--- START OF Material to process ---
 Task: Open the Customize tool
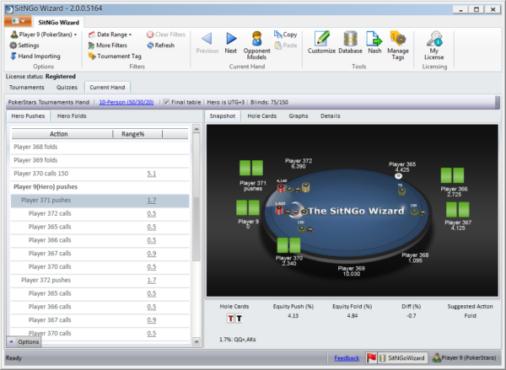[320, 42]
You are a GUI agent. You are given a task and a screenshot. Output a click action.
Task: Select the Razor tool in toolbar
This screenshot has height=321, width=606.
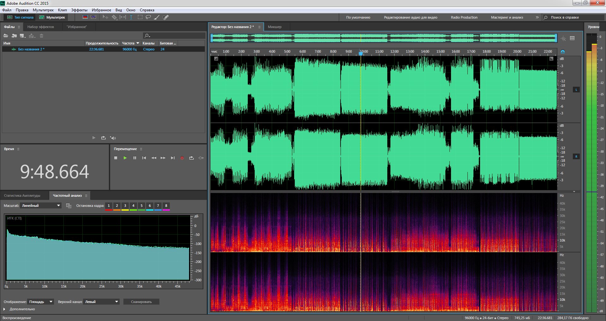point(114,17)
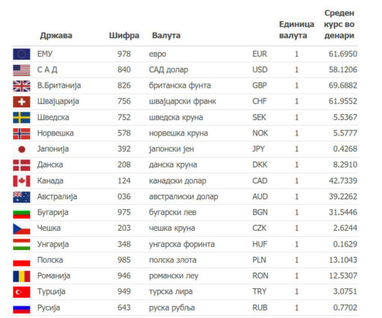Viewport: 382px width, 318px height.
Task: Select the Валута column header
Action: pos(166,36)
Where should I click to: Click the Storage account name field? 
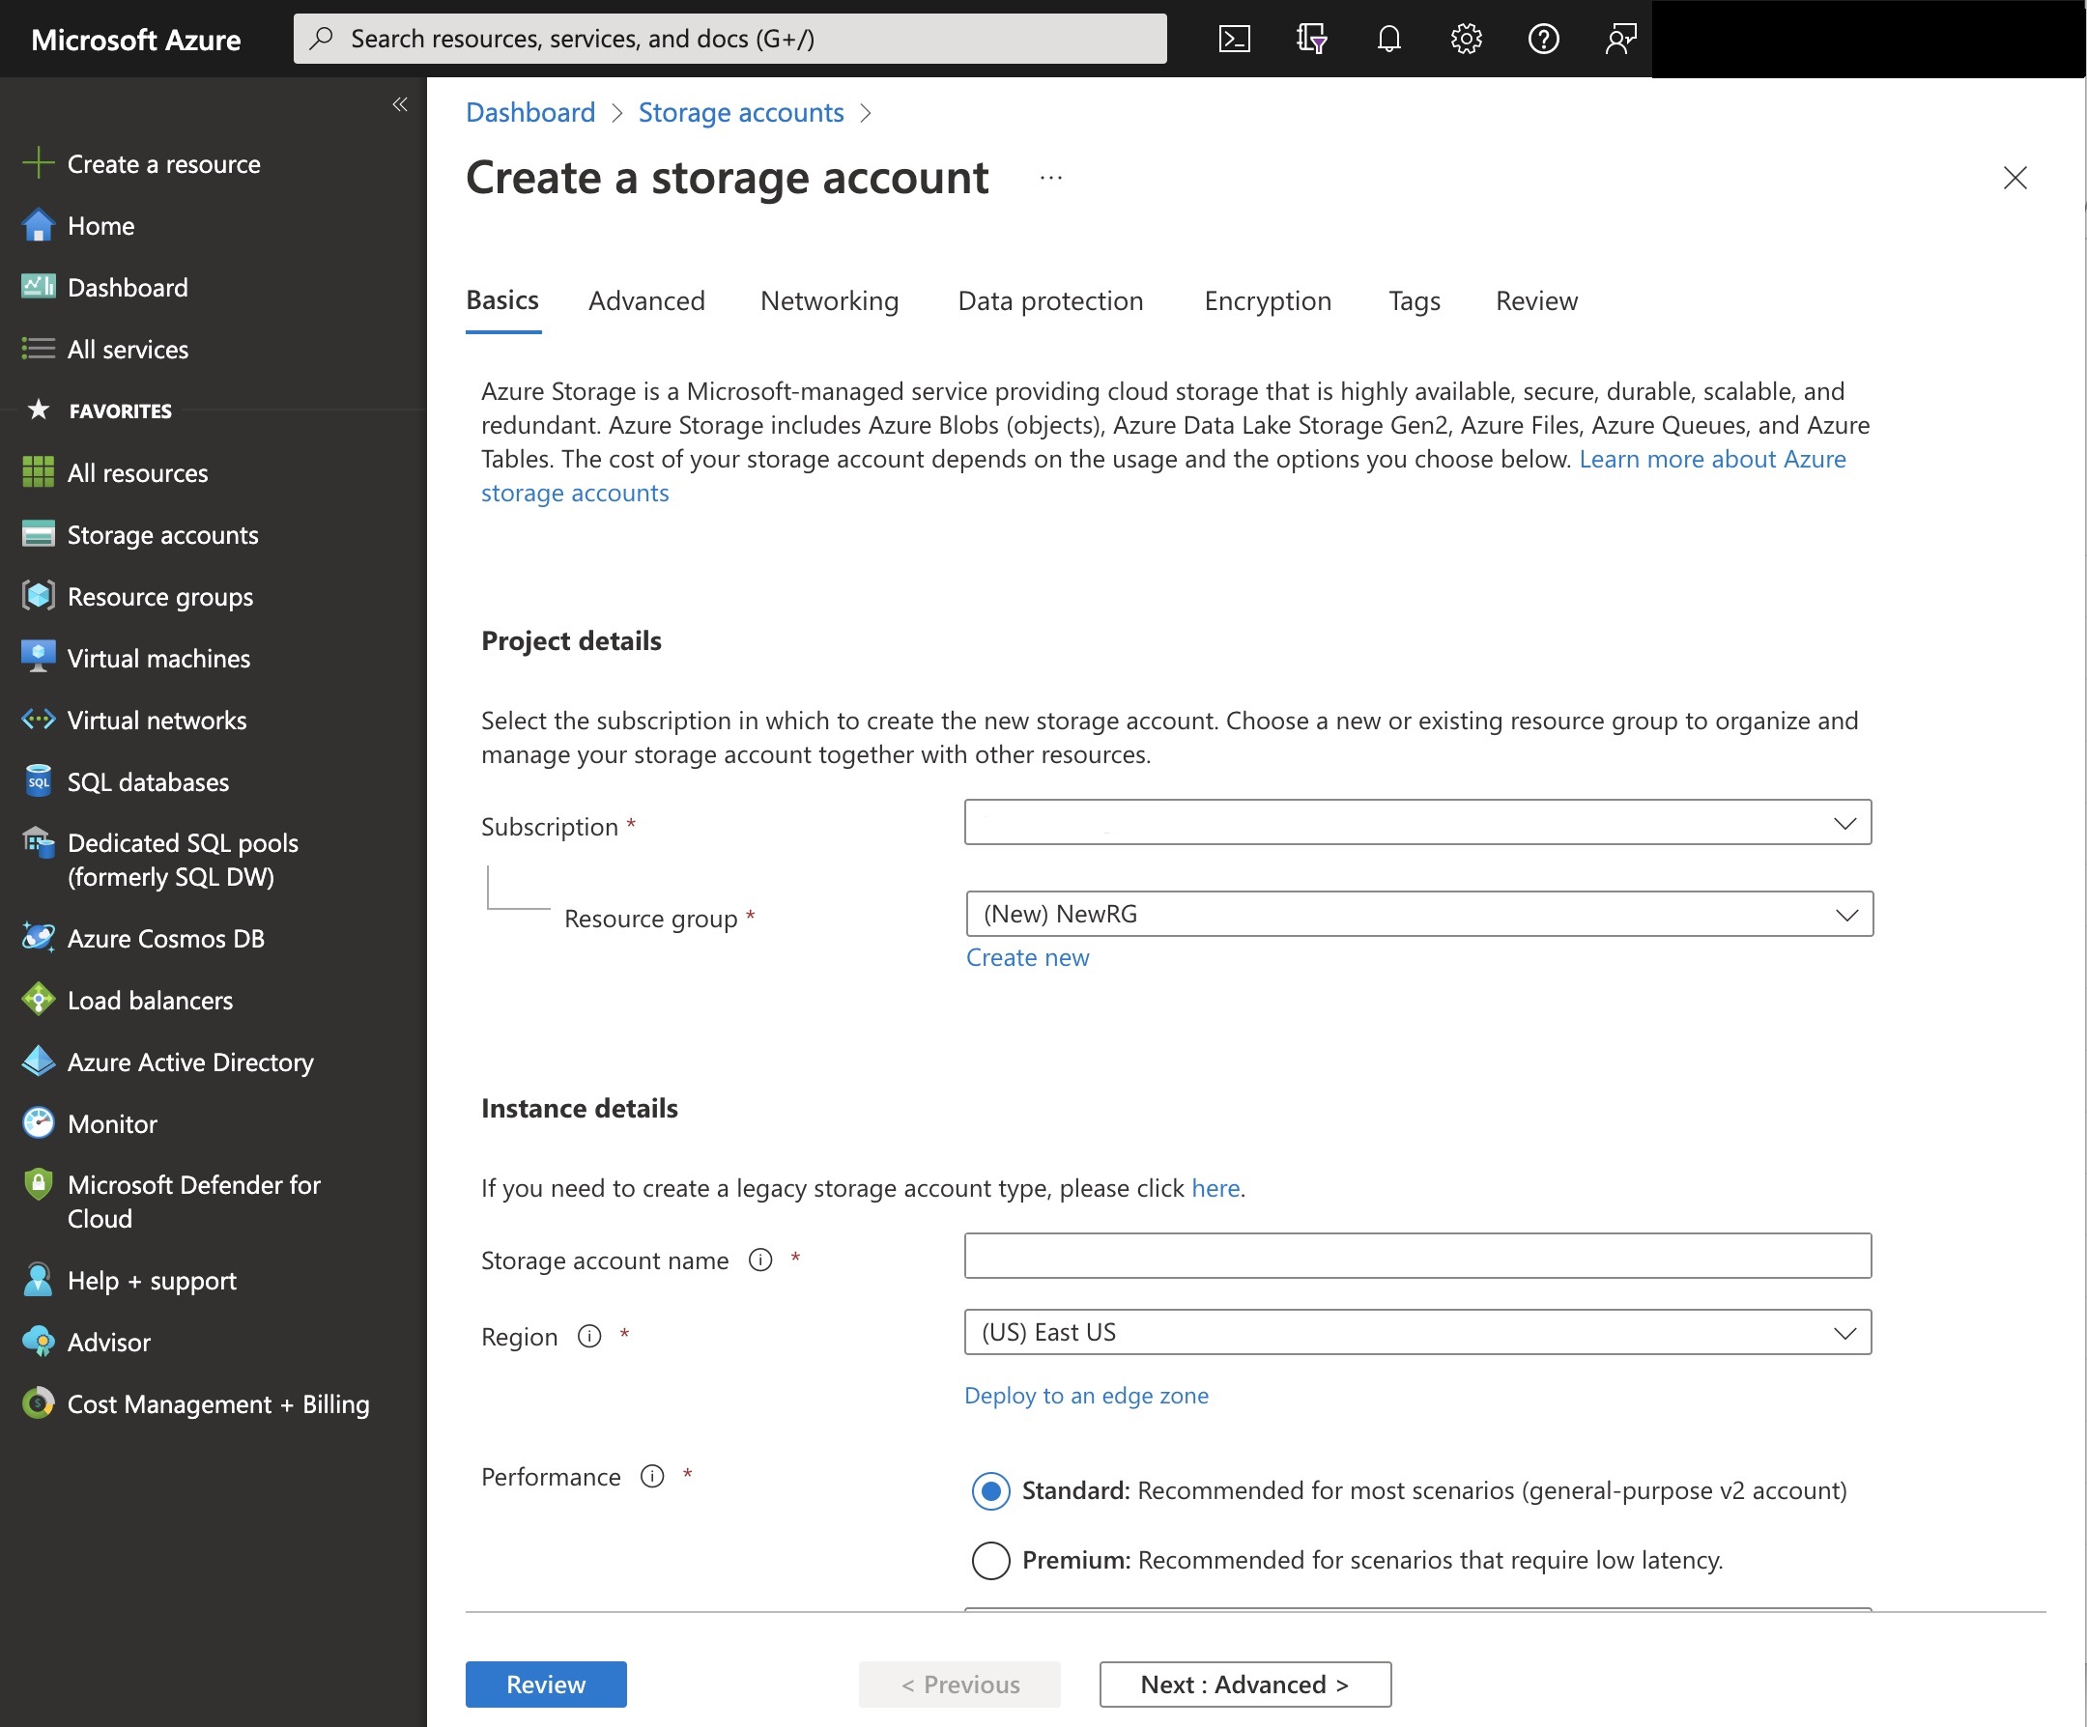(1417, 1256)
--- END OF Material to process ---
Written exercise: Return every line above that contains the string "screenshot", copying each one in full.

Response to this task:
You are a GUI agent. You are given a task and a screenshot. Output a click action.
This screenshot has height=321, width=606.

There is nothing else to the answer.